Gov. Mike Pence (R) signed the bill into law in March, and it will go into effect on Friday.

Ali Slocum, spokesperson for Planned Parenthood of Indiana and Kentucky, told the Indianapolis Star that the organization does not have any immediate plans to challenge the law in court. “We are focused on what is currently in the pipeline. It is possible that the standard that the court set [Monday] could be used to challenge restrictions in other states,” Slocum said.

Efforts in State Legislatures to Repeal Laws

In some states lawmakers and advocacy groups may push to repeal similar laws following the Whole Woman’s Health decision.

Arizona lawmakers have passed several anti-choice laws in recent years and, like Texas and Florida lawmakers, justified those regulations as necessary to ensure the health and safety of women in the state.

Jodi Liggett, vice president of public affairs for Planned Parenthood Arizona, said in a statement that the Supreme Court made a “clear statement” that laws that restrict access to abortion care are unconstitutional.

“Arizona is a large state, with population spread across many rural areas. Laws that delay care, require travel over great distances and overnight stays certainly place real-life burdens on women seeking our care,” Liggett said.

Arizona Senate Minority Leader Katie Hobbs told the Arizona Republic that she will lead the effort in the legislature to repeal similar laws. “No woman or doctor should be punished for receiving or providing essential medical care,” Hobbs said. “These restrictions have never truly been about women’s health.”

However, repealing anti-choice laws in the GOP-dominated Arizona state legislature may prove difficult.

Republicans hold an 18-12 majority in the state senate and a 36-24 majority in the state house, and they have introduced dozens of anti-choice bills in the past several years. There have been seven laws to restrict access to abortion passed by Arizona lawmakers, including a law similar to Texas’ HB 2 which requires abortion providers to have admitting privileges.

Those efforts have been spearhead by the Center for Arizona Policy, a conservative think tank that promotes anti-choice, anti-LGBTQ, and so-called religious freedom legislation.

Cathi Herrod, president of the Center for Arizona Policy, said in a statement that the Supreme Court’s decision eliminated “common-sense safety precautions” for women seeking abortion care. “To give the abortion industry a blanket exemption from laws applicable to every other medical facility is unconscionable,” Herrod said.

Josh Kredit, general counsel for the Center for Arizona Policy, told the Arizona Republic that the Supreme Court’s decision suggest that abortion providers should be treated differently that other health-care providers.

“They are arguing they should be exempt from garden-variety health and safety regulations,” Kredit said. “It was clear that Texas, when it passed these, was focusing on protecting women, just like many of our laws that we pass in Arizona.”

Dr.
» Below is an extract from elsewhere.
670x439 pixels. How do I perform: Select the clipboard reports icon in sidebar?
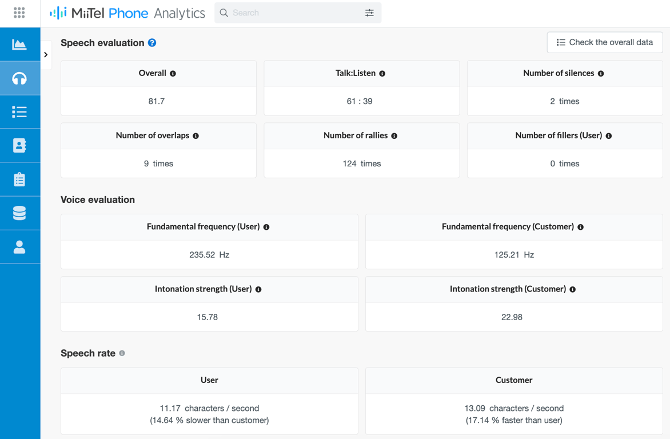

Thomas M. Gellhaus, president of the American College of Obstetricians and Gynecologists, said in a statement that the Court’s decision made it clear these laws do not improve the health and safety of patients seeking abortion. Said Gellhaus: “As the court found, it was clear that the ambulatory surgical center and admitting privileges requirements at the heart of Texas law HB 2 did not improve the safety of women, and served only as a barrier to women’s ability to access safe, legal abortion when needed.”

“Of course, this is not the end of the battle when it comes to abortion access,” Gellhaus added. “In dozens of states, women are living under laws that impede access in a variety of ways, for example banning certain abortion procedures, setting gestational limits, mandating that medically inaccurate information be provided to patients, and more. None of these have a basis in medicine, and all of them represent political interference in the patient/physician relationship. We will continue to oppose these laws and to promote safe access to legal abortion for our patients.”